Amtrak is capitalizing on these trends. The Boston-to-DC Northeast Corridor carried more than 9.4 million passengers last year, and other short distance corridors are also growing.
Historically popular in the Northeast, rail travel is now seeing a resurgence on the West Coast. The second most popular Amtrak route during the last fiscal year was the Pacific Surfliner (San Diego – Los Angeles – San Luis Obispo) with 2.7 million passengers. California’s Capitol Corridor holds third place with 1.3 million passengers in FY2006.
Rounding out the top five is the Empire Corridor (New York – Albany – Toronto) with 1.2 million passengers, and the Keystone Corridor (New York – Philadelphia – Harrisburg) with 823,000 passengers.
It is a testament to Amtrak’s marketing savvy that a company with an entrenched physical infrastructure has 42% of its revenue coming from a modern channel -- web sales -- and has also become a multi-lingual website leader.

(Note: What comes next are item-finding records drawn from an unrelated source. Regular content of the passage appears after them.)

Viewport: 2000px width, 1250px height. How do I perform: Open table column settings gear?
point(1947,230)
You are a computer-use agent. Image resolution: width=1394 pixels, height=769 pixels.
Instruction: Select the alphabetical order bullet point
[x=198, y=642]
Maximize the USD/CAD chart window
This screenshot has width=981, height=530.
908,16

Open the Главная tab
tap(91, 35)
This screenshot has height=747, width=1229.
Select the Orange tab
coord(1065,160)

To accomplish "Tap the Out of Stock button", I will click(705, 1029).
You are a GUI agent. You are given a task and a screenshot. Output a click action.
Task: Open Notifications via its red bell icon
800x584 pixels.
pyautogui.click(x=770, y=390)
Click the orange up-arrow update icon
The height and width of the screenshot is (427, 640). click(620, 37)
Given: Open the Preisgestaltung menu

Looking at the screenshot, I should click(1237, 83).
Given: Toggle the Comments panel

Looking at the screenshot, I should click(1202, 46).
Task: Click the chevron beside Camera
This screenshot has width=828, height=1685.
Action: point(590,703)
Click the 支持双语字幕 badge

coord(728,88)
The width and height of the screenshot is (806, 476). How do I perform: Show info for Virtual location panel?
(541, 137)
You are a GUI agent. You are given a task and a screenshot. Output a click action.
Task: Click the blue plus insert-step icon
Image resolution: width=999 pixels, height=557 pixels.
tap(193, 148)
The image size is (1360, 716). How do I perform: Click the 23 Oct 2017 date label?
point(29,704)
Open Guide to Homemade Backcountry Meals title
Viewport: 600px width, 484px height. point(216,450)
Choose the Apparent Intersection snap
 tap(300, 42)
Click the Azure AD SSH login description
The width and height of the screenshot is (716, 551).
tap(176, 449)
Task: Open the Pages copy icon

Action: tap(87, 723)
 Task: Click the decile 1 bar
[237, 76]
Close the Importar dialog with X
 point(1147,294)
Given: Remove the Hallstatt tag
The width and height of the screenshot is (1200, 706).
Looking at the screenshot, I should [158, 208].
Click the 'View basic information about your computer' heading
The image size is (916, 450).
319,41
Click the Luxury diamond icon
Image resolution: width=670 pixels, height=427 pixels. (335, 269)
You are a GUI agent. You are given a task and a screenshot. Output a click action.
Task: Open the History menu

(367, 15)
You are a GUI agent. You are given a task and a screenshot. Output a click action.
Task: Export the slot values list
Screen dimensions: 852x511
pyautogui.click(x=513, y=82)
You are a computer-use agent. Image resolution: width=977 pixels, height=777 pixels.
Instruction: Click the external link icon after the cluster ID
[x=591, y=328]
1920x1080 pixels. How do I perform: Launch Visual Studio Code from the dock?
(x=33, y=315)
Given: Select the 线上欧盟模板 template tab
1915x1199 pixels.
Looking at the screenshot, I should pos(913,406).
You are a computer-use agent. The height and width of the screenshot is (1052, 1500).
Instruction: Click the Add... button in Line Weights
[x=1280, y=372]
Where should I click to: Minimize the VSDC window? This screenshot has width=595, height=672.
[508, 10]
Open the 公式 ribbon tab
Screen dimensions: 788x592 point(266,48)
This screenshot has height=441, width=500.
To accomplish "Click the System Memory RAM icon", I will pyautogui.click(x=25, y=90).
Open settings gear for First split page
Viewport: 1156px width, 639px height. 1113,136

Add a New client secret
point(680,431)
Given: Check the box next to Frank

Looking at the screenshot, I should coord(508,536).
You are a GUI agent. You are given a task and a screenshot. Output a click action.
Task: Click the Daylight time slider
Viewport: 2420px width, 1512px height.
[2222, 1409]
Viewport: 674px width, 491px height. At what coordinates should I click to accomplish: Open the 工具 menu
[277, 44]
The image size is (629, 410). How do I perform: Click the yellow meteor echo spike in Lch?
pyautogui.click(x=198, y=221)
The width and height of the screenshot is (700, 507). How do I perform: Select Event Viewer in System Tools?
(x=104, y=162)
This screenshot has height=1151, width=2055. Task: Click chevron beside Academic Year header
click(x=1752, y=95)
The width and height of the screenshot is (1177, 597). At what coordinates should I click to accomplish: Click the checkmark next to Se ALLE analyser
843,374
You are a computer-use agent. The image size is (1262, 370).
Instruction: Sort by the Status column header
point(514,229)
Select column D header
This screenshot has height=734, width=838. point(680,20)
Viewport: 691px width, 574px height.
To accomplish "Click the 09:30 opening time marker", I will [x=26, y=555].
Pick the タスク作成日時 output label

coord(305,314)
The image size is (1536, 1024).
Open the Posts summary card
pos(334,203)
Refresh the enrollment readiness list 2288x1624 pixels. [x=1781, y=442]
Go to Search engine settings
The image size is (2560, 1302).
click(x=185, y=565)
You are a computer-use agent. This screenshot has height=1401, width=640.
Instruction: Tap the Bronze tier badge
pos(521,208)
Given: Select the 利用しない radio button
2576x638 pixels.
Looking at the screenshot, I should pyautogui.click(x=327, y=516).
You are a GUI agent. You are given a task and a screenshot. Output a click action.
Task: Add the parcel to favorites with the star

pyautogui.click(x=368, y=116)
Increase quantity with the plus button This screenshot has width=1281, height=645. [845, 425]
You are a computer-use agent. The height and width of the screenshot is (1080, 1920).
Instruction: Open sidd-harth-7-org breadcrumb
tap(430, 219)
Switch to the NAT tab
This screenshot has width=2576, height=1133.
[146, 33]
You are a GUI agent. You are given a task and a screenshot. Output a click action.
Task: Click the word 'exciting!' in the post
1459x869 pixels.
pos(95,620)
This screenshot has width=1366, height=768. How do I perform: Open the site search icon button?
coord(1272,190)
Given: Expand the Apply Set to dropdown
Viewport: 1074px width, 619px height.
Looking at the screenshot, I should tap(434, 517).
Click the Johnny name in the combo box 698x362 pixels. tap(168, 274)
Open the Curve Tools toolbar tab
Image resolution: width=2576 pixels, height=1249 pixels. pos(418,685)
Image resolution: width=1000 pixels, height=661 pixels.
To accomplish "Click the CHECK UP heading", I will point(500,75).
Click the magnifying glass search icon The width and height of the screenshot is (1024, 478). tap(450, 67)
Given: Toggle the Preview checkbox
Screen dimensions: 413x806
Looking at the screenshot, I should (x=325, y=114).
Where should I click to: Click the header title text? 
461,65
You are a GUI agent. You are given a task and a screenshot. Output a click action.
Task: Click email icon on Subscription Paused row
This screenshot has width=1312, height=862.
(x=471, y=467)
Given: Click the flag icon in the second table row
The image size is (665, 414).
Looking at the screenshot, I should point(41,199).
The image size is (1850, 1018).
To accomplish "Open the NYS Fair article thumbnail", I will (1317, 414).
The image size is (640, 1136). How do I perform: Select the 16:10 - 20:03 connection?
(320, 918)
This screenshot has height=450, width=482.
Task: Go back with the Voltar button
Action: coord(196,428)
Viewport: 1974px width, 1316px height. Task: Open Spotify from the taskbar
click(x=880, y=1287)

Amtrak Brand Gaining Momentum
Amtrak understands that its brand is increasingly defined by its passengers’ experiences -- both on the rails and on the web.
Amtrak saw the magnified “bang for its buck” that MotionPoint’s multi-lingual websites deliver. Amtrak applied its modest marketing budget to the project and both increased its revenues and improved its multi-lingual customer experience.